Mammography is breast imaging, mostly used to detect breast cancers. The majority of mammography is done by squashing a breast between two plates and then shining x-rays thru it and getting an image. The radiation dose can be as high as 600 millirads each. Wow. Two parts of this process are harmful. The squashing often is hard enough to cause swelling. It has been suggested that it is also hard enough to squeeze ductal cancer cells out of the milk ducts into other part of the breast, and maybe thru the blood to other parts of the body. Second, radiation causes cancer, and breast tissue is quite sensitive to radiation damage when compared to other tissues in the body.

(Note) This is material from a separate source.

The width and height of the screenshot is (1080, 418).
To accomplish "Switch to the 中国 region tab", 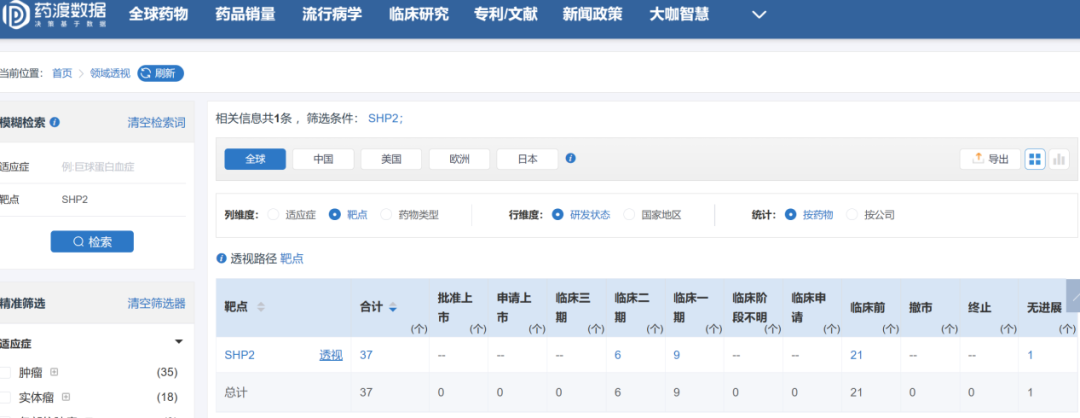I will (323, 159).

What most doctors don't yet know.

MRI technology and Ultrasound are two technologies that will replace x-ray mammography. MRI uses magnetic fields and ultrasound uses sound waves. Both are much less harmful than x-rays. Recent studies show that MRI is about 3 times better at detecting cancer than x-ray mammography and ultrasound is comparable to x-ray mammography. See the image below. All images below are from a presentation made by Sentinelle Medical's president, Cameron Piron. Sentinelle Medical was dedicated to optimizing MRI technology and applications. They did some brilliant work. The company was sold to Hologic in 2010. The image below shows comparative effectiveness of MRI, X-ray, clinical breast exam, and ultrasound detection. Increased use of MRI technology would improve outcomes as it is more sensitive and does no harm.

Detection sensitivity

The image below shows the difference in resolution between X-ray and MRI. The level of detail in the MRI image is better. More like a pathology slide than a shadow graph. The "O" on the right hand image is a pre-cancerous growth. Wow. Similar to dysplasia detection in a cervix and detection of polyps in a colon, detection of pre-cancerous tissue in a breast can rightly be placed in the prevention category, as cancer has not developed, but it likely will. Catching it at this stage makes life much easier for the patient and the doctor.

X-Ray vs. MRI

The image below shows the improvement in resolution of MRI imaging over the years and the time required to acquire the image.

MRI image improvement

MRI is a data rich type of spectroscopy. Information on chemical species and processes within the body can be determined. In the lower left image, areas of low oxygen (hypoxia) are circled. Cancer tends to exist in low oxygen environments. These are images of prostates made by MRI, using Sentinelle accessories.

NMR Spectroscopy in vivo

With such sensitive imaging, individualized chemotherapy monitoring can be performed. The images below show tumor size reduction over time in response to chemotherapy. Using imaging during chemotherapy allows doctors to literally see what works and make changes as needed.